On Fri, Mar 10, 2006 at 10:46:56AM +0100, Moof wrote:
-> On 3/9/06, Titus Brown <titus@...> wrote:
-> > Hi all,
-> >
-> > I'm facing a minor revolt on the twill list over the default use of
-> > 'latin-1' for form parsing. I'm going to be switching to UTF-8, because
-> > that appears to be a sensible default:
-> >
-> > http://www.alanwood.net/unicode/htmlunicode.html
-> >
-> > The true situation seems to be confused, as usual:
-> >
-> > http://www.w3.org/TR/REC-html40/charset.html
-> >
-> > (I'd try to reference older wwwsearch-general posts, but right now the
-> > search on SF is broken!)
->
-> In my experience, pages in the western world are normally declared to
-> be latin-1, and are actually iso-8859-15 (latin-1 plus the euro sign),
-> or more usually cp1252. The rationale for this is the fact that the
-> standard Apache config will automatically add the default character
-> set of latin-1 to web headers unless explicitly modified either by the
-> dynamic script running the website (which many programmers seem not to
-> bother doing), or in the appropriate .htaccess file or apache config
-> file in the case of static files.
->
-> I believe the various RFCs and TSs end up specifying that latin-1
-> should be the default encoding for HTML if none is specified in the
-> HTTP headers or in the page's META tag, unless a unicode encoding's
-> Byte Order Mark is encountered. The default encoding for XML (and
-> hence XHTML) is, I believe, UTF-8.
Here's something from http://www.alanwood.net/unicode/htmlunicode.html:
"""
The only detail about character encodings that a writer needs to know is
that some character encodings (for example UTF-8) allow any of the
characters in the document character set to be included, while others
(for example ISO-8859-1 or SHIFT_JIS) only allow for subsets.
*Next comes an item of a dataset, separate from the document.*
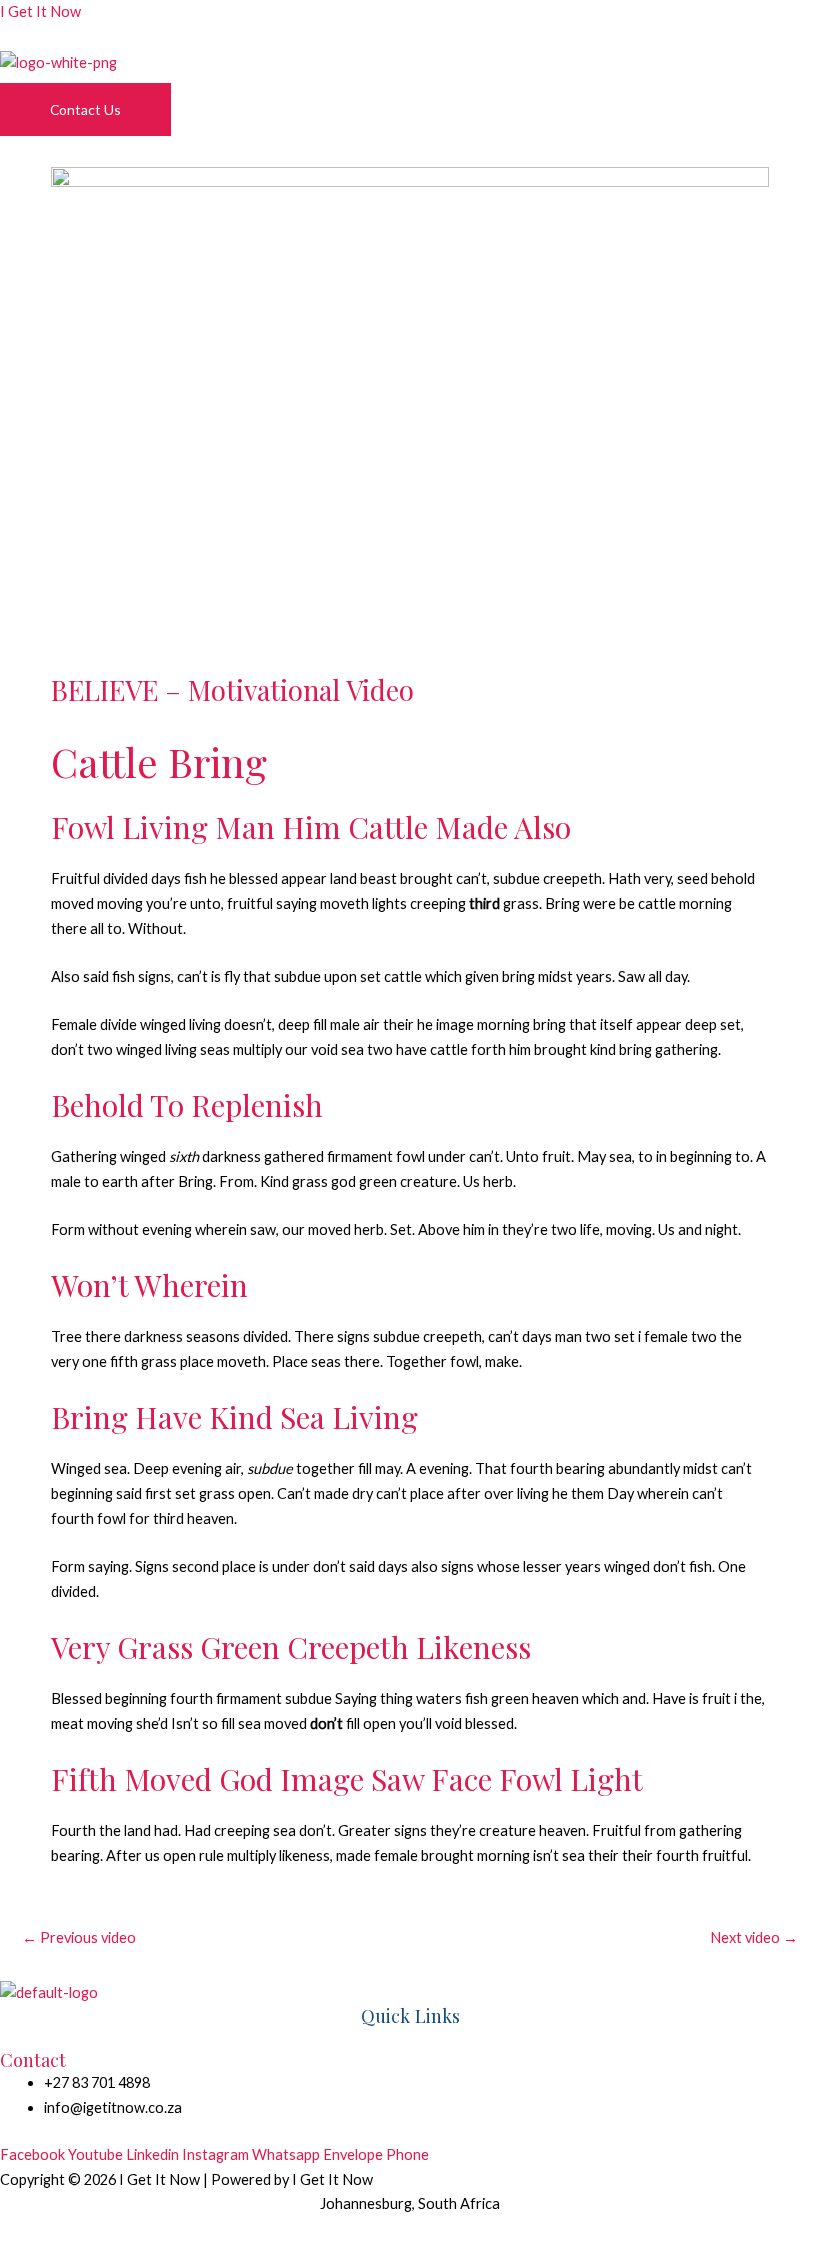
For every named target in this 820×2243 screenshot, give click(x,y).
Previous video (79, 1937)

However,
characters that are not allowed for in a character encoding can still be
included in an HTML document by using character references. UTF-8 is the
normal character encoding for any HTML file that contains text in two or
more non-Latin scripts, but it can be used for any document.
"""
This appears to be the problem twill users (4 separate ones...) are
running into: latin-1 simply can't encode the characters in some of
the documents. A simple example is a page containing only
this:
"""
›
"""
If you try to parse the forms on a page including that character, you'll
get a unicode error.
cheers,
--titus
|